• _Task prompt_
Copy each of the records below word for word, leaving out the pictures.

• _Text and item location records_
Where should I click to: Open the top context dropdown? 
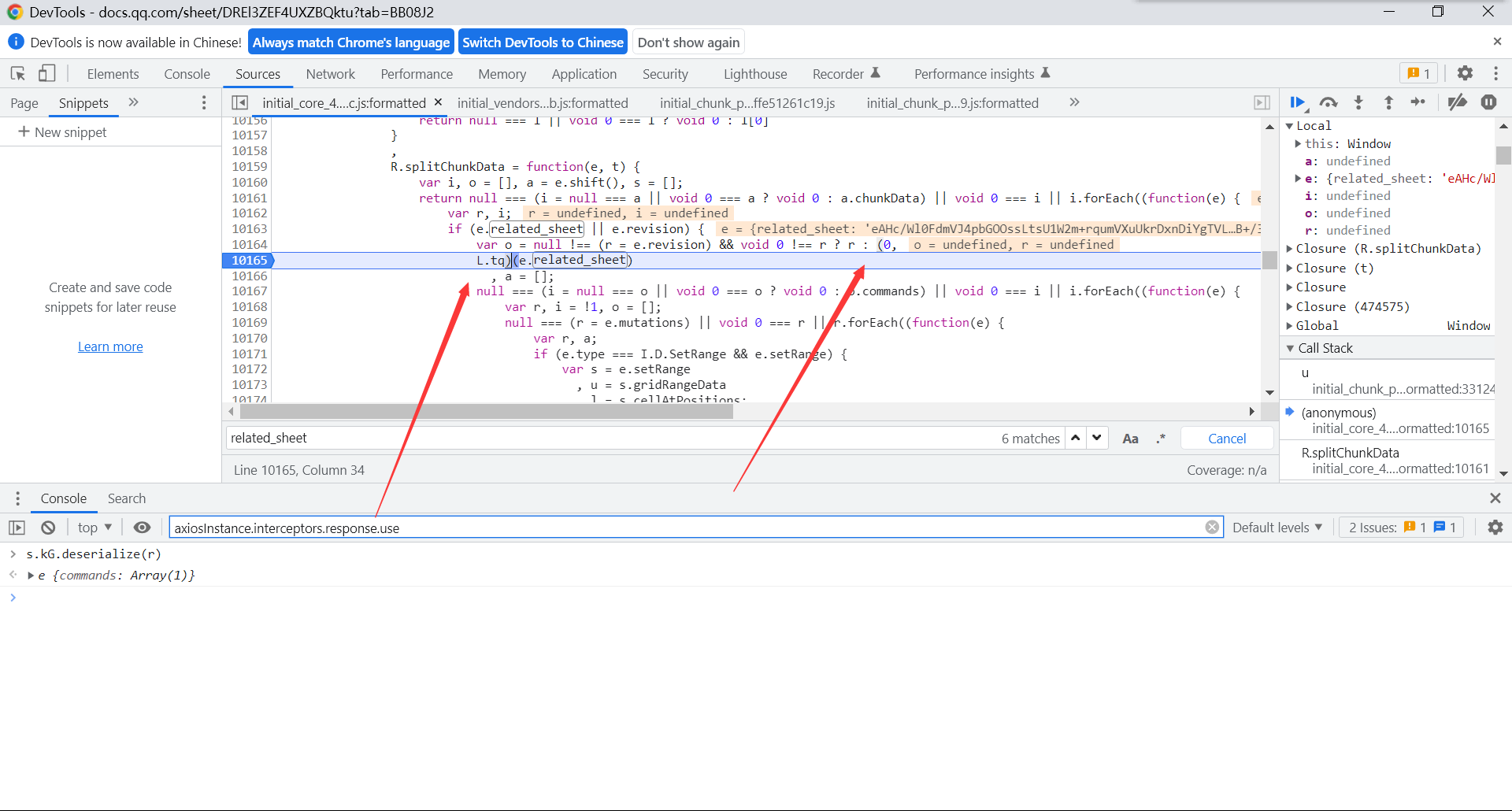tap(94, 528)
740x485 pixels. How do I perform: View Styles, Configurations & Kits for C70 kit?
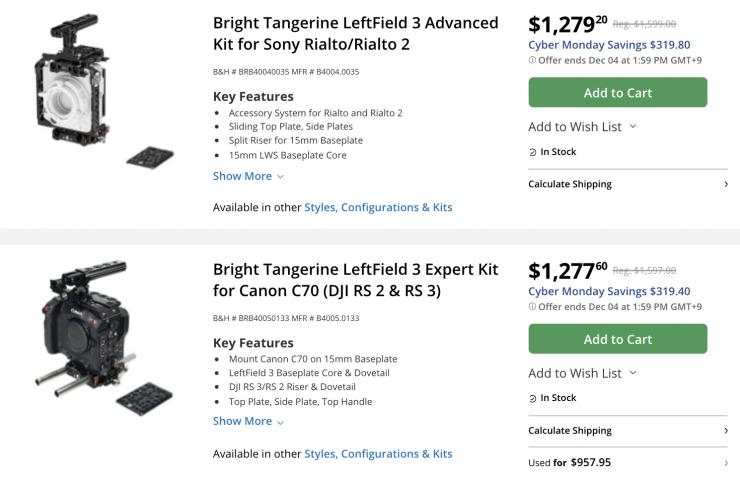[378, 453]
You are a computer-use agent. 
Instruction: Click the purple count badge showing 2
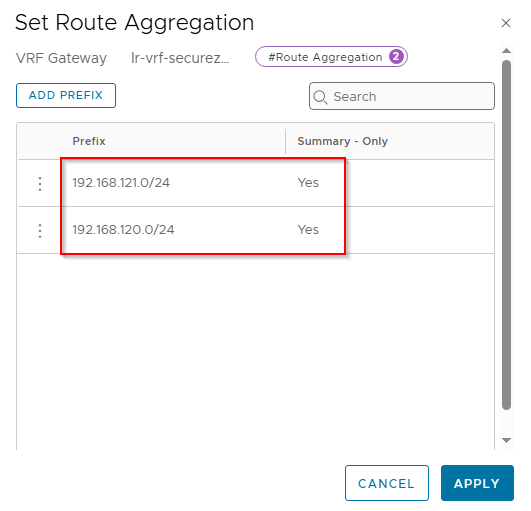point(396,57)
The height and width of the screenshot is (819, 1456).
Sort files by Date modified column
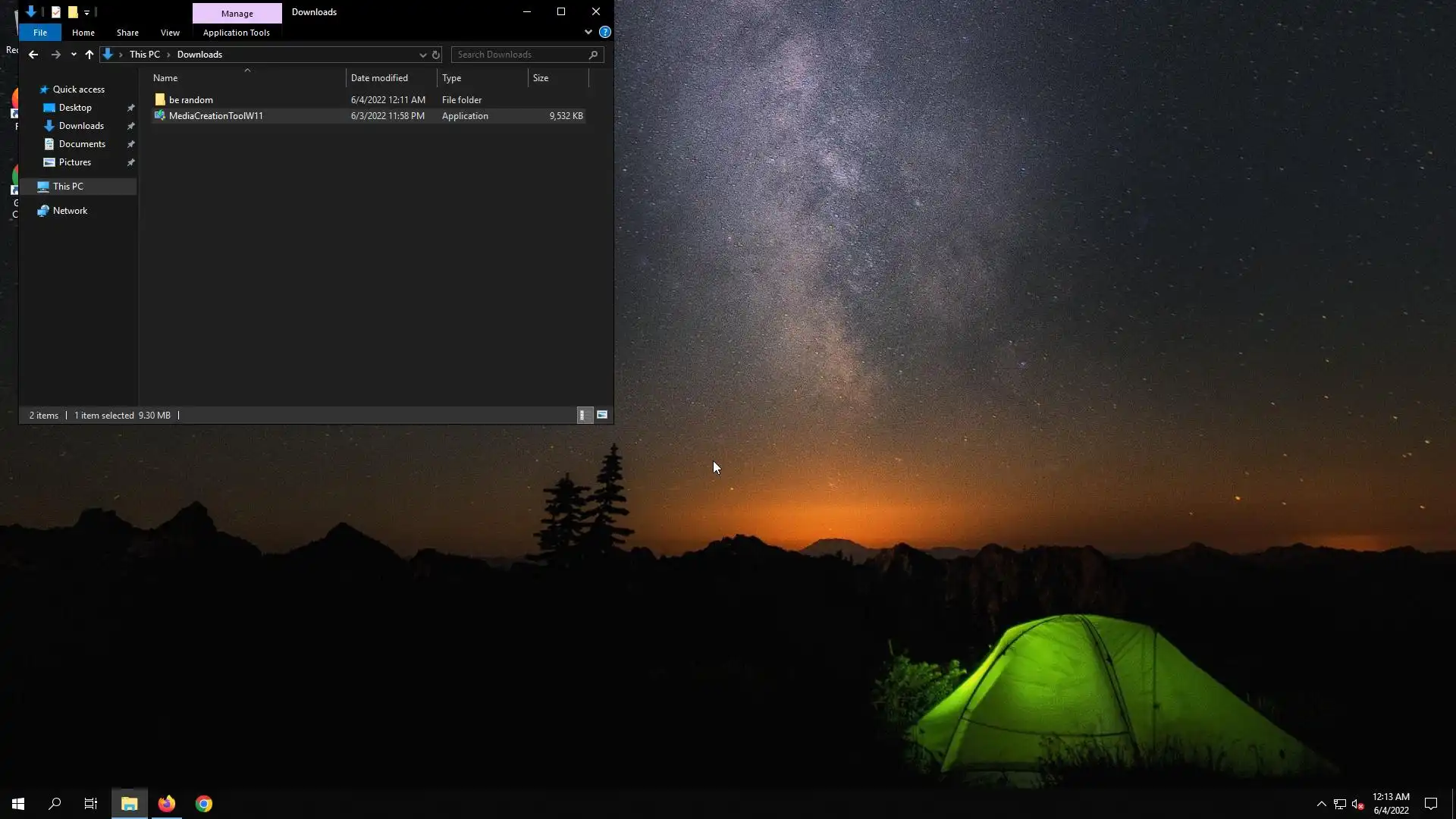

• _Problem solution_
Where should I click to: Open the top context dropdown? 
tap(94, 528)
740x485 pixels. How do I perform: View Styles, Configurations & Kits for C70 kit?
[378, 453]
You are a computer-use agent. 
Instruction: Click the purple count badge showing 2
point(396,57)
The height and width of the screenshot is (819, 1456).
Sort files by Date modified column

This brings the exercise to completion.